---- 課題文

変異株の出現に思う – 視点
4月25日、4都府県に「緊急事態宣言」が発出されたことで厳しいゴールデンウイークとなった。前回の宣言解除から1カ月余りしか過ぎていない中で、政府が再び苦渋の決断をした背景には、感染力の強いコロナ変異株の急速な拡大がある。
新しい生活様式にも慣れ、ワクチン接種が始まったことで、先行きに希望を抱いていただけに落胆は大きい。しかし、ウイルスの変異は人の力で抑えることはできない。その意味で、この事態にも親神様の思召が込められているように感じる。
昨年、新型コロナウイルスの感染拡大が始まったころの本紙3月1日号の「視点」では、「おふでさき」における感染症に対する思召を取り上げ、事態の治まりを願うには、「人をたすける心」「よふきづくめの心」に入れ替えることが肝心と書かれている。
この記事のように、教内ではコロナの大節に対するさまざまな思案が重ねられ、お互いに思召にお応えする通り方を心がけてきた。そのうえの変異株の出現である。そこにこもる思召を考えたとき、教祖の次のお言葉が思い出される。

--------

問題 1:
変異株についての文章のうち、「変異株の出現に思う – 視点」という言葉を含むところから始まり「ることが肝心と書かれている。」で終わる部分を、そのまま書き写してください。
問題 2:
変異株についての文章を、最後の文の後から続けて書いてください。

---- データ抜粋

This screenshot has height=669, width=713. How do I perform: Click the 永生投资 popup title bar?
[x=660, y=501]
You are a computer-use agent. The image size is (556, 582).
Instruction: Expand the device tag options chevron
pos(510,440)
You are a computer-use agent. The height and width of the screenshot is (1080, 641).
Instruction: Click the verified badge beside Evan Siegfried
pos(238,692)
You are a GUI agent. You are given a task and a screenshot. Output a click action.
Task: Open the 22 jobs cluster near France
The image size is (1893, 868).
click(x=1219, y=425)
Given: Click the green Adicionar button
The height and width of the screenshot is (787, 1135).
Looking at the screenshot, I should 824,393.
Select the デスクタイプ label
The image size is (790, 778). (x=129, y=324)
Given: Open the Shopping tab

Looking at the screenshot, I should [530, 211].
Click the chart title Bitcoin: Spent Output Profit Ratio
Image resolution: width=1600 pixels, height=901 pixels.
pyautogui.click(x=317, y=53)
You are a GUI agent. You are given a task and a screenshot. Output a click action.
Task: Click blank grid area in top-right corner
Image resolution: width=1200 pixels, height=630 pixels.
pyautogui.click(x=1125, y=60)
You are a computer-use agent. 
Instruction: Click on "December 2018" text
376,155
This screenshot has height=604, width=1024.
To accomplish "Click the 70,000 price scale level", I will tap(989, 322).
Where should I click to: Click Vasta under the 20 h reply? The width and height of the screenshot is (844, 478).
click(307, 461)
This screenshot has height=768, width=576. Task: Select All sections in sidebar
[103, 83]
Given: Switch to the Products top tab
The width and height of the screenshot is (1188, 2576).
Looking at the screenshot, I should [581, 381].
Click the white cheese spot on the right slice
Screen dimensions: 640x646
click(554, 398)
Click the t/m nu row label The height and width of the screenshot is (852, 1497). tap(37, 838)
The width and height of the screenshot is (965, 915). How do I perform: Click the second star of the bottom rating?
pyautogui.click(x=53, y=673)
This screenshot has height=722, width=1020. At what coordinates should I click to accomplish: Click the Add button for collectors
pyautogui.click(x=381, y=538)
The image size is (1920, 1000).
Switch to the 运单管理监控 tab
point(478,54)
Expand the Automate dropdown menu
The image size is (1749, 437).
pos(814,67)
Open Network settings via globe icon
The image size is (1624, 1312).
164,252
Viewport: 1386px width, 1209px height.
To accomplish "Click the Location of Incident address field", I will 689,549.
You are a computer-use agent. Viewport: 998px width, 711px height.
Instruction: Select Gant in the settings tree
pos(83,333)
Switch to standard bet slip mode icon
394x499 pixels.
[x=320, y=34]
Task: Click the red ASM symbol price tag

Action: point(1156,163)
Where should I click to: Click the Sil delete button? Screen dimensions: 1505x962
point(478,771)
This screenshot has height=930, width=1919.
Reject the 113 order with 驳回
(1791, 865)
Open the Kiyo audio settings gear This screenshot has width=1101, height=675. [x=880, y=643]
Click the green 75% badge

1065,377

--------

解答 1:
変異株の出現に思う – 視点
4月25日、4都府県に「緊急事態宣言」が発出されたことで厳しいゴールデンウイークとなった。前回の宣言解除から1カ月余りしか過ぎていない中で、政府が再び苦渋の決断をした背景には、感染力の強いコロナ変異株の急速な拡大がある。
新しい生活様式にも慣れ、ワクチン接種が始まったことで、先行きに希望を抱いていただけに落胆は大きい。しかし、ウイルスの変異は人の力で抑えることはできない。その意味で、この事態にも親神様の思召が込められているように感じる。
昨年、新型コロナウイルスの感染拡大が始まったころの本紙3月1日号の「視点」では、「おふでさき」における感染症に対する思召を取り上げ、事態の治まりを願うには、「人をたすける心」「よふきづくめの心」に入れ替えることが肝心と書かれている。

解答 2:
「それはなあ、手引きがすんで、ためしがすまんのやで。ためしというは、人救けたら我が身救かる、という。我が身思うてはならん。どうでも、人を救けたい、救かってもらいたい、という一心に取り直すなら、身上は鮮やかやで」(『稿本天理教教祖伝逸話篇』167「人救けたら」)
このお言葉を頂いた加見兵四郎は、娘と共に失明していたところを教祖におたすけいただいた。しかし、娘の目は完治したが、どうしたことか兵四郎の目は完全にはご守護いただけなかった。そこで再び願ったところ、このお諭しを頂いたのである。その後、兵四郎は熱心におたすけに奔走するうちに、すっきりおたすけいただいた。
教祖は、身上を鮮やかにたすけていただける確かな道として、人をたすける具体的な行動を促されている。このお諭しは、いまの私たちが置かれている状況にも当てはまる気がしてならない。いま、あらためて心を定め直し、何からでも自分にできるおたすけを実行していきたい。